The quantity of salt at time t is
`m_(salt) = (60)\cdot (30 - 29.833\cdot e^{-(t)/(10) })`, where t is measured in minutes.

Explanation:

The law of mass conservation for control volume indicates that:

`\dot m_(in) - \dot m_(out) = \left((dm)/(dt) \right)_(CV)`

Where mass flow is the product of salt concentration and water volume flow.

The model of the tank according to the statement is:

`(0.5\,(pd)/(gal) )\cdot \left(6\,(gal)/(min) \right) - c\cdot \left(6\,(gal)/(min) \right) = V\cdot (dc)/(dt)`

Where:

`c` - The salt concentration in the tank, as well at the exit of the tank, measured in
`(pd)/(gal)`.

`(dc)/(dt)` - Concentration rate of change in the tank, measured in
`(pd)/(min)`.

`V` - Volume of the tank, measured in gallons.

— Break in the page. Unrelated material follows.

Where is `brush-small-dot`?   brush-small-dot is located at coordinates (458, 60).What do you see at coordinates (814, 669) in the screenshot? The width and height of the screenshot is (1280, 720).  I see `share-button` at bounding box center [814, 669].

The following first-order linear non-homogeneous differential equation is found:

`V \cdot (dc)/(dt) + 6\cdot c = 3`

`60\cdot (dc)/(dt) + 6\cdot c = 3`

`(dc)/(dt) + (1)/(10)\cdot c = 3`

This equation is solved as follows:

`e^{(t)/(10) }\cdot \left((dc)/(dt) +(1)/(10) \cdot c \right) = 3 \cdot e^{(t)/(10) }`

`(d)/(dt)\left(e^{(t)/(10)}\cdot c\right) = 3\cdot e^{(t)/(10) }`

`e^{(t)/(10) }\cdot c = 3 \cdot \int {e^{(t)/(10) }} \, dt`

`e^{(t)/(10) }\cdot c = 30\cdot e^{(t)/(10) } + C`

`c = 30 + C\cdot e^{-(t)/(10) }`

The initial concentration in the tank is:

`c_(o) = (10\,pd)/(60\,gal)`

`c_(o) = 0.167\,(pd)/(gal)`

Now, the integration constant is:

`0.167 = 30 + C`

`C = -29.833`

The solution of the differential equation is:

`c(t) = 30 - 29.833\cdot e^{-(t)/(10) }`

Now, the quantity of salt at time t is:

`m_(salt) = V_(tank)\cdot c(t)`

`m_(salt) = (60)\cdot (30 - 29.833\cdot e^{-(t)/(10) })`

Where t is measured in minutes.